1 Tausaga - Ou te leʻi mauaina ni superpowers. Na ou mauaina se mea e sili atu lona taua nai lo lena: se vaega fou o le mafaufau.

Hey there. It’s been a while since I’ve posted anything on these forums, but I’m approaching a year without porn soon, and I thought I’d post about my progress. Maybe some of you remember me.

Sometime in the middle of March last year, I took a small, blue hard drive out of my closet and looked at it for a few minutes. It contained all the porn I had been downloading and backing up since about 2010. This hard drive contained some of my absolute favorite porn videos. As I looked at it, I thought about how it used to be a place I could escape to. At one point, it really served a valid purpose in my life. It was somewhat of a shelter from the difficulties I faced at home. It was a fantasy realm, a place where I could respond to the sexual urges in my brain. However, as I held it in my hand and thought about it that night, I realized it wasn’t doing that for me anymore. This hard drive was no longer an escape for me. It was really more like a prison. I watched porn off of it almost every night (often adding more onto it as the novelty wore off), and I felt like I couldn’t stop even if I wanted to.

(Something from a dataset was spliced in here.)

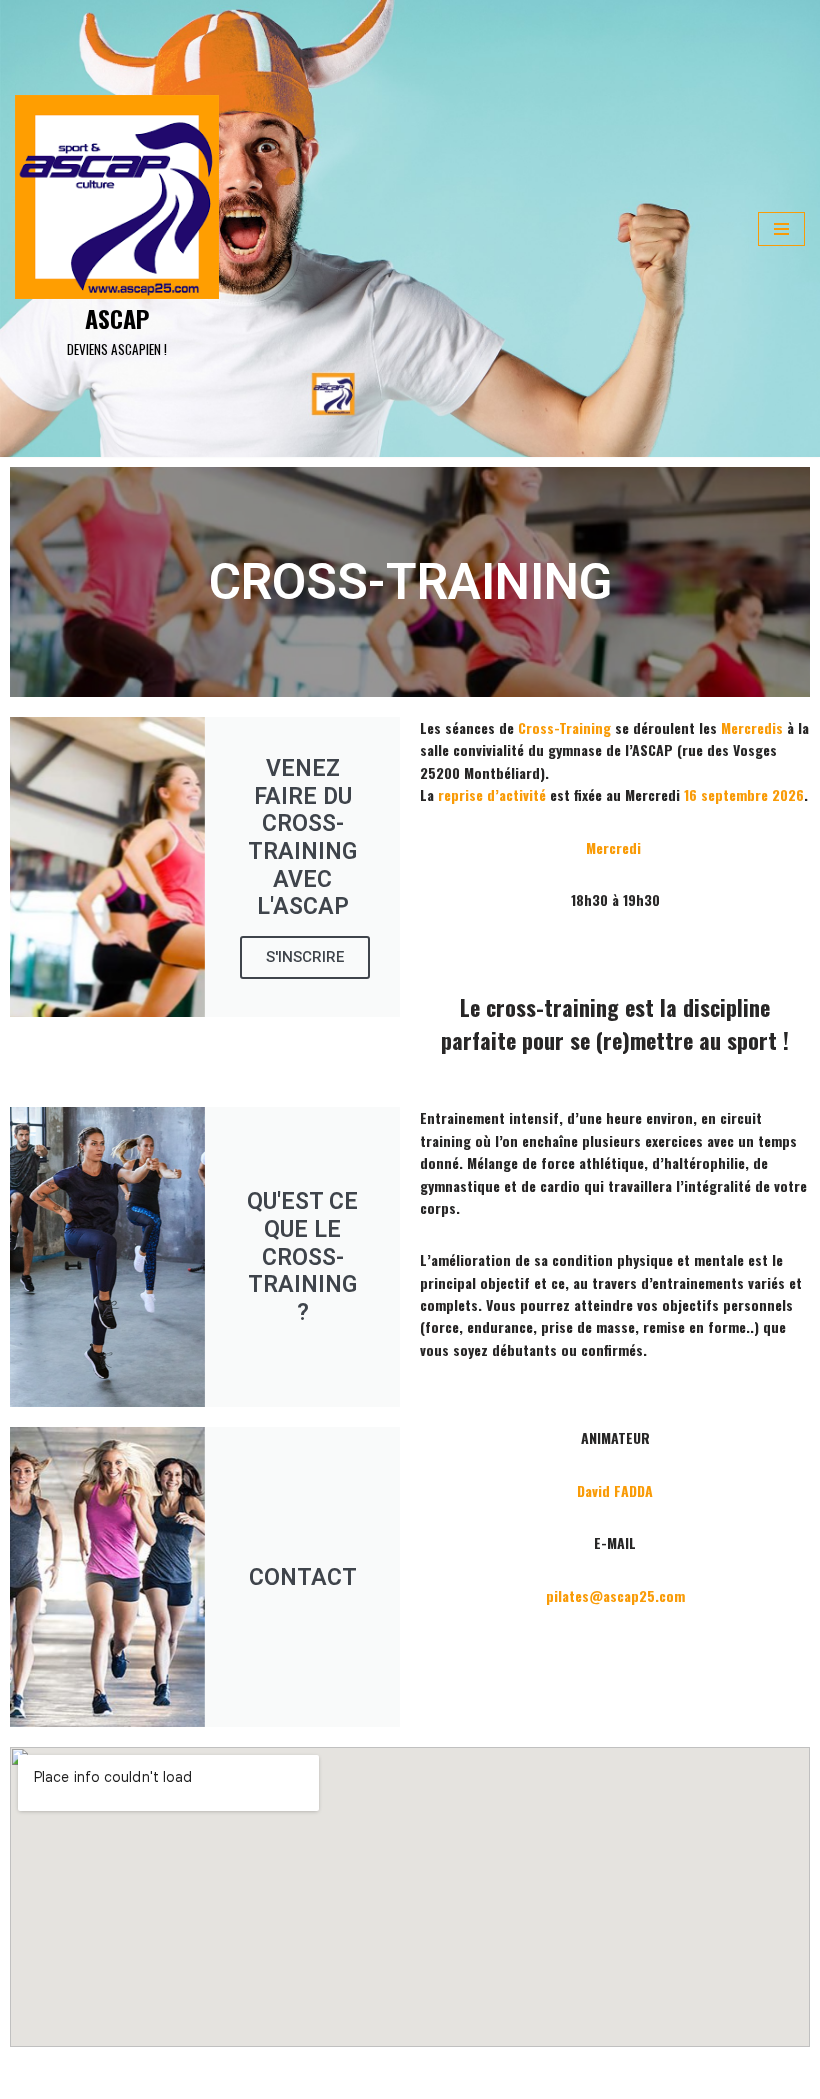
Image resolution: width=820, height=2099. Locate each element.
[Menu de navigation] (781, 229)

Something changed inside of me that night. I don’t know what it was. Maybe I was just sick of feeling like my life was out of control. Maybe I started to think a lot about the future and what kind of person I really wanted to be a year from then. Maybe I was just sick and tired of feeling so ashamed with myself for watching porn. So, I plugged the hard drive into my computer and I completely wiped it clean. The contents cannot be recovered. I said “bye-bye” to about eight years of collecting and watching porn.

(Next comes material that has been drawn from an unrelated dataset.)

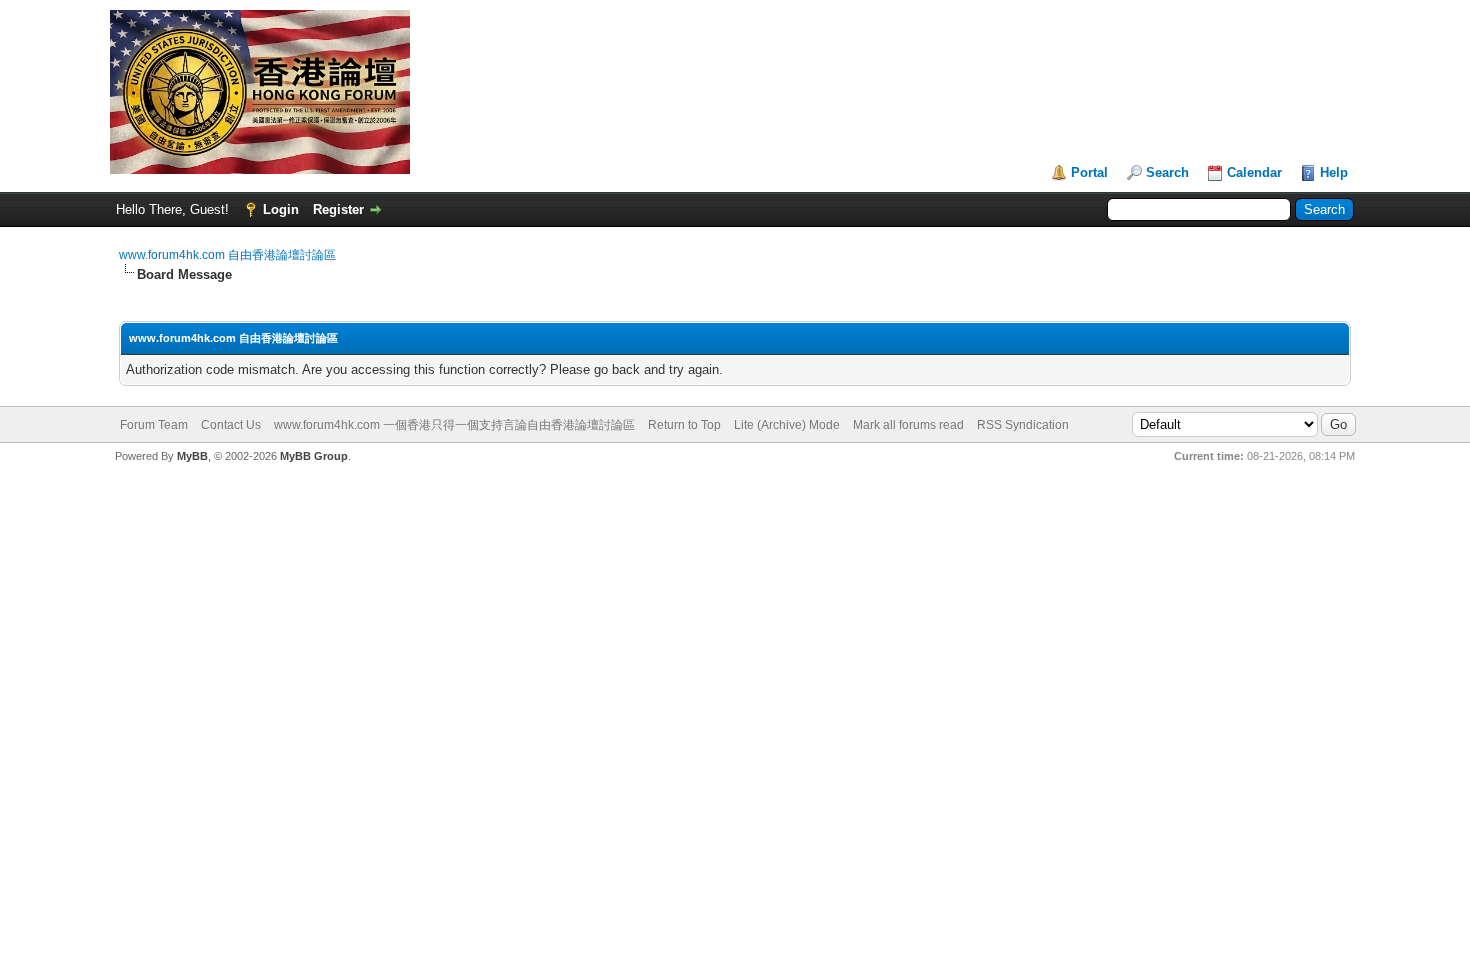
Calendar (1254, 172)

Then, I joined this forum and made a commitment to myself to quit watching porn forever. I didn’t ever want to go back to it, and I still don’t.

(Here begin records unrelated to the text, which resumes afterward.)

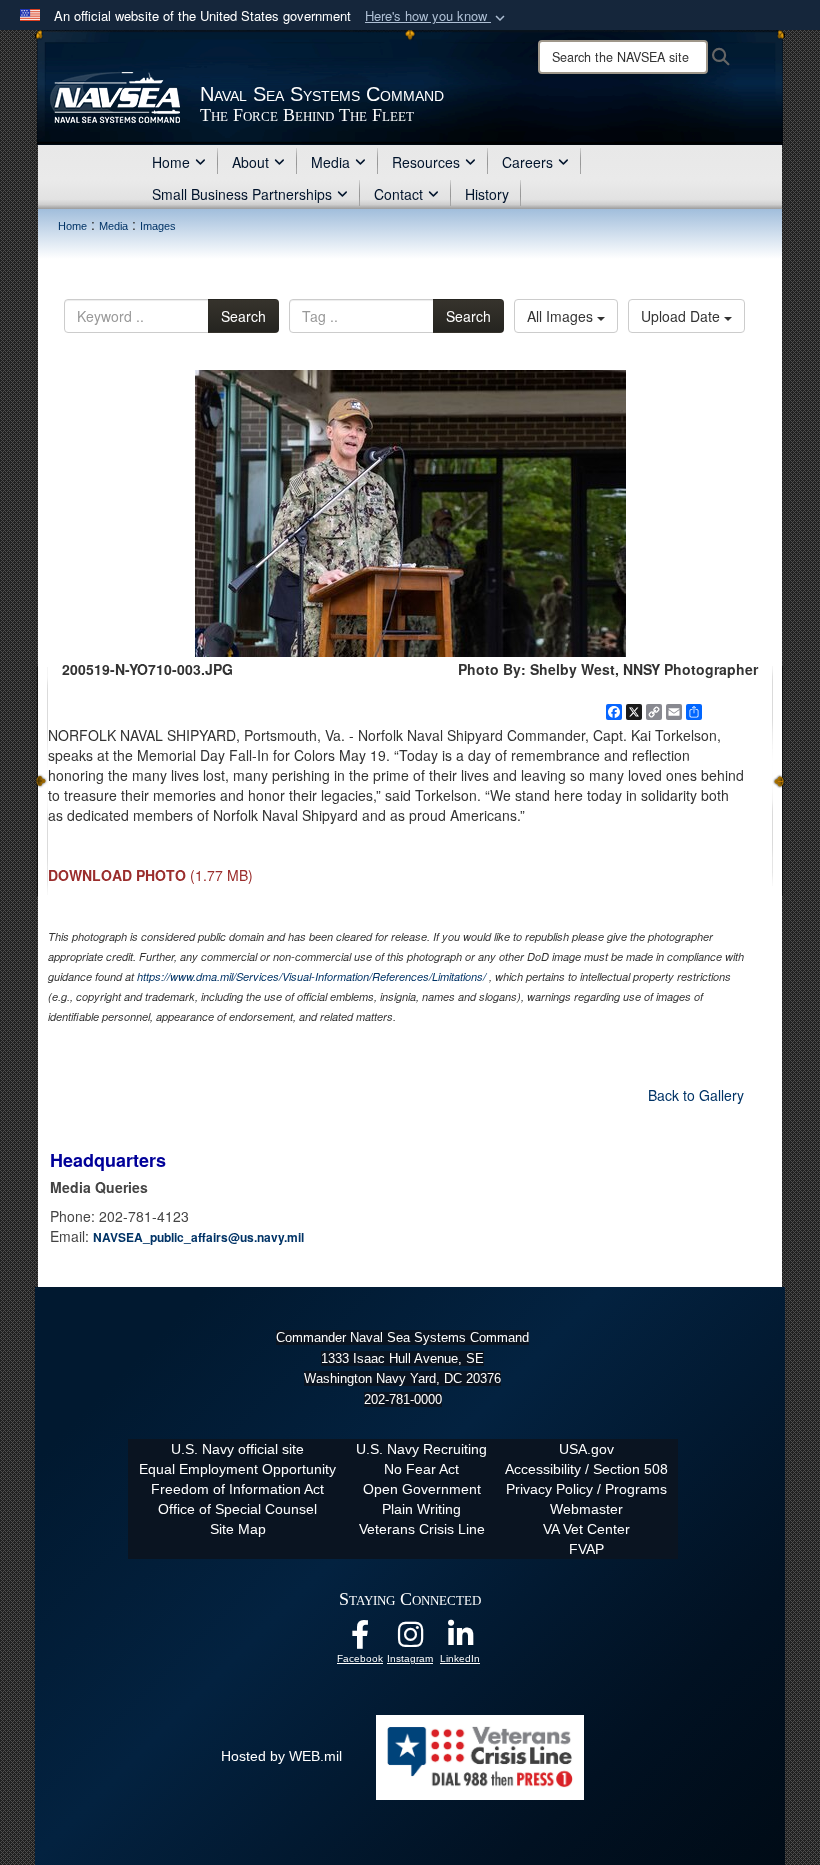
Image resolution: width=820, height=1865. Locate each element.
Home (171, 162)
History (487, 194)
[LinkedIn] (460, 1640)
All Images (562, 316)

A lot of people will write about their experiences with quitting, claiming that they found new “superpowers” after 90 days. I’ve been clean for almost 365 days, and I haven’t found any superpowers. However, I found something much more valuable than that: some newfound piece of mind. I was an addict for a large percentage of my life. I started watching porn when I was 14 or 15, and my fascination with it blew up into an addiction when I was 16. I’m 26 years old now. That’s almost half of my life I spent addicted to porn. Every day I spent addicted was a day I felt ashamed of myself, a day I felt disgusted with myself, and a day I felt guilty for doing what I was doing every night. I watched porn during the romantic relationships in my life, which compounded the feelings of guilt and shame. Now, a lot of that guilt, shame, and self-disgust is gone. I am more proud of who I am today than I am of who I was a year ago, and I think having that confidence in myself is much more valuable than any superpower.

However, I also want to point out that, in a way, I’m really just getting started. I was in the depths of my addiction for about 9 years, and I’ve been clean for only one. In some ways, I’m still a newbie to being porn-free. I don’t want to discourage anyone, but I need to tell you the truth: I still get urges to watch porn. I’m still an addict. Porn still presents itself as an alluring escape in my mind when I go through hard times. It offers itself as a guaranteed method to make me feel better instantly, and I have to fight against it. In those times, I just have to tell myself that I’m done with “feeling better”. I don’t want to “feel good”, I want to live. I want to take whatever life dishes out for me, whether it’s pleasurable or painful, and I want to experience it. I don’t want to medicate my feelings with porn, and I still have to think about that regularly.

I’m not saying this to scare anybody away from recovery. Recovery is hard work, and it takes a long time. I don’t know exactly how long it takes. I guess it’s different for everybody. However, for me, I know it’s going to take longer than a year before I feel like my addiction has really gone into remission. I was acting out on my addiction for 9 years. Maybe it’ll be 9 years of sobriety before I really know what it’s like to be completely free from porn.

So yes, it’s hard work, my friends. However, e mafai ona e faia. You can recover from porn addiction. You mafai recover and it’s worth the battle. You can take matters into your own hands and you can become a better version of yourself.

Finally, I want to say that I’m grateful for this community. Many of you have offered me insight and perspective along my recovery journey thus far, and I don’t want that to go unacknowledged. As a way to give back to the community, feel free to ask me anything about recovery. I’m happy to help, and I want you to succeed!